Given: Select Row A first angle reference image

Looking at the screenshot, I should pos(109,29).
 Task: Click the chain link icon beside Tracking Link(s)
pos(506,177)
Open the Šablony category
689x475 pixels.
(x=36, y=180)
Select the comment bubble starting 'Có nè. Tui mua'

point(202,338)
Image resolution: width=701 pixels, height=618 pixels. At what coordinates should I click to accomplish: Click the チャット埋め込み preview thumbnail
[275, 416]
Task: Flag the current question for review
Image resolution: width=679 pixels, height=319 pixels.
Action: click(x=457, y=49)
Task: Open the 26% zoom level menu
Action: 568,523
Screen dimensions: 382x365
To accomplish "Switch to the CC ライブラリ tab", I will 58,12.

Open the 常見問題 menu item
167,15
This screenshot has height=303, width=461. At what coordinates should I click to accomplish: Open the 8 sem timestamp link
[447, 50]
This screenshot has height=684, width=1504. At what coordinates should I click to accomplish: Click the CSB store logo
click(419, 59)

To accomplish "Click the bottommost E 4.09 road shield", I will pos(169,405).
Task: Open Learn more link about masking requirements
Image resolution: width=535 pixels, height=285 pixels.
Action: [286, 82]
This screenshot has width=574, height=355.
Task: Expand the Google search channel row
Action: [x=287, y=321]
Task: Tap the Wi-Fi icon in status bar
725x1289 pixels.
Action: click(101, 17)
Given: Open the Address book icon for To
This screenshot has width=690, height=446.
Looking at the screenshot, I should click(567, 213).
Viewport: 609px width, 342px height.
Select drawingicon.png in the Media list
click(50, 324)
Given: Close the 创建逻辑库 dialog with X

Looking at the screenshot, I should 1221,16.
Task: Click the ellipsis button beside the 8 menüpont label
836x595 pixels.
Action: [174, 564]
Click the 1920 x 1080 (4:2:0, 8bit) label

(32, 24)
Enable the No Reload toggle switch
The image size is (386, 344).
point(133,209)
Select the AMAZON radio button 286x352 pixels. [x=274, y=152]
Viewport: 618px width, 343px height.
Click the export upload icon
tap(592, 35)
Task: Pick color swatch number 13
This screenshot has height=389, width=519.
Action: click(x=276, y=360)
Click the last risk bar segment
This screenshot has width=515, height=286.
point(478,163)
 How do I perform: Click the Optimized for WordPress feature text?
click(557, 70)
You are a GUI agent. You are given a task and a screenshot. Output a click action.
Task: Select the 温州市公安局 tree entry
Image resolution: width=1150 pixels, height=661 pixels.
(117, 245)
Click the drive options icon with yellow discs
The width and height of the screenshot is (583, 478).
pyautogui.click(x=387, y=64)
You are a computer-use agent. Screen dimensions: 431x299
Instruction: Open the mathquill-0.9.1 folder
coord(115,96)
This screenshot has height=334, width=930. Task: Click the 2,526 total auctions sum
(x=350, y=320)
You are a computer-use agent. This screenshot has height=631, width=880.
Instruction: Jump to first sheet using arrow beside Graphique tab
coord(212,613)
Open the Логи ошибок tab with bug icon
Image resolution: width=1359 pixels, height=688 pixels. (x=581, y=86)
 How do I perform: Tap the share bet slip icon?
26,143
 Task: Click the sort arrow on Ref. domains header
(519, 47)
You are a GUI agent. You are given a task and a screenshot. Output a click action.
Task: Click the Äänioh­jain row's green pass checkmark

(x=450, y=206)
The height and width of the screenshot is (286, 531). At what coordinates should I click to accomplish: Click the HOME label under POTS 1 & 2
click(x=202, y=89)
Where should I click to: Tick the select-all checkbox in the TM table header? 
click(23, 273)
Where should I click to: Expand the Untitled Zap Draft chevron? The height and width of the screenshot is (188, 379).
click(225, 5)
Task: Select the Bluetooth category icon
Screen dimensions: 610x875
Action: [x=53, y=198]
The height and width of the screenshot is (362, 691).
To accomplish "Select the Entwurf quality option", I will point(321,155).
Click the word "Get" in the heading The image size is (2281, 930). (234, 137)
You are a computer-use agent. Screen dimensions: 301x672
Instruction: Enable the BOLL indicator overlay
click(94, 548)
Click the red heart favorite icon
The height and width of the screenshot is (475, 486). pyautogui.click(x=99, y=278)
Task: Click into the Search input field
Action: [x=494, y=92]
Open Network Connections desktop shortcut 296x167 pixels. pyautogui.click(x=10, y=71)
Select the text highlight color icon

> WHAT THE TASK REQUIRES
Send back all the records above word for word.

> TASK OUTPUT
Given: Select Row A first angle reference image

Looking at the screenshot, I should pos(109,29).
 Task: Click the chain link icon beside Tracking Link(s)
pos(506,177)
Open the Šablony category
689x475 pixels.
(x=36, y=180)
Select the comment bubble starting 'Có nè. Tui mua'

point(202,338)
Image resolution: width=701 pixels, height=618 pixels. At what coordinates should I click to accomplish: Click the チャット埋め込み preview thumbnail
[275, 416]
Task: Flag the current question for review
Image resolution: width=679 pixels, height=319 pixels.
Action: click(x=457, y=49)
Task: Open the 26% zoom level menu
Action: 568,523
Screen dimensions: 382x365
To accomplish "Switch to the CC ライブラリ tab", I will 58,12.

Open the 常見問題 menu item
167,15
This screenshot has height=303, width=461. At what coordinates should I click to accomplish: Open the 8 sem timestamp link
[447, 50]
This screenshot has height=684, width=1504. At what coordinates should I click to accomplish: Click the CSB store logo
click(419, 59)

To accomplish "Click the bottommost E 4.09 road shield", I will pos(169,405).
Task: Open Learn more link about masking requirements
Image resolution: width=535 pixels, height=285 pixels.
Action: [286, 82]
This screenshot has width=574, height=355.
Task: Expand the Google search channel row
Action: [x=287, y=321]
Task: Tap the Wi-Fi icon in status bar
725x1289 pixels.
Action: click(101, 17)
Given: Open the Address book icon for To
This screenshot has width=690, height=446.
Looking at the screenshot, I should click(567, 213).
Viewport: 609px width, 342px height.
Select drawingicon.png in the Media list
click(50, 324)
Given: Close the 创建逻辑库 dialog with X

Looking at the screenshot, I should 1221,16.
Task: Click the ellipsis button beside the 8 menüpont label
836x595 pixels.
Action: [174, 564]
Click the 1920 x 1080 (4:2:0, 8bit) label

(32, 24)
Enable the No Reload toggle switch
The image size is (386, 344).
point(133,209)
Select the AMAZON radio button 286x352 pixels. [x=274, y=152]
Viewport: 618px width, 343px height.
Click the export upload icon
tap(592, 35)
Task: Pick color swatch number 13
This screenshot has height=389, width=519.
Action: click(x=276, y=360)
Click the last risk bar segment
This screenshot has width=515, height=286.
point(478,163)
 How do I perform: Click the Optimized for WordPress feature text?
click(557, 70)
You are a GUI agent. You are given a task and a screenshot. Output a click action.
Task: Select the 温州市公安局 tree entry
Image resolution: width=1150 pixels, height=661 pixels.
(117, 245)
Click the drive options icon with yellow discs
The width and height of the screenshot is (583, 478).
pyautogui.click(x=387, y=64)
You are a computer-use agent. Screen dimensions: 431x299
Instruction: Open the mathquill-0.9.1 folder
coord(115,96)
This screenshot has height=334, width=930. Task: Click the 2,526 total auctions sum
(x=350, y=320)
You are a computer-use agent. This screenshot has height=631, width=880.
Instruction: Jump to first sheet using arrow beside Graphique tab
coord(212,613)
Open the Логи ошибок tab with bug icon
Image resolution: width=1359 pixels, height=688 pixels. (x=581, y=86)
 How do I perform: Tap the share bet slip icon?
26,143
 Task: Click the sort arrow on Ref. domains header
(519, 47)
You are a GUI agent. You are given a task and a screenshot. Output a click action.
Task: Click the Äänioh­jain row's green pass checkmark

(x=450, y=206)
The height and width of the screenshot is (286, 531). At what coordinates should I click to accomplish: Click the HOME label under POTS 1 & 2
click(x=202, y=89)
Where should I click to: Tick the select-all checkbox in the TM table header? 
click(23, 273)
Where should I click to: Expand the Untitled Zap Draft chevron? The height and width of the screenshot is (188, 379).
click(225, 5)
Task: Select the Bluetooth category icon
Screen dimensions: 610x875
Action: [x=53, y=198]
The height and width of the screenshot is (362, 691).
To accomplish "Select the Entwurf quality option", I will point(321,155).
Click the word "Get" in the heading The image size is (2281, 930). (234, 137)
You are a computer-use agent. Screen dimensions: 301x672
Instruction: Enable the BOLL indicator overlay
click(94, 548)
Click the red heart favorite icon
The height and width of the screenshot is (475, 486). pyautogui.click(x=99, y=278)
Task: Click into the Search input field
Action: [x=494, y=92]
Open Network Connections desktop shortcut 296x167 pixels. pyautogui.click(x=10, y=71)
Select the text highlight color icon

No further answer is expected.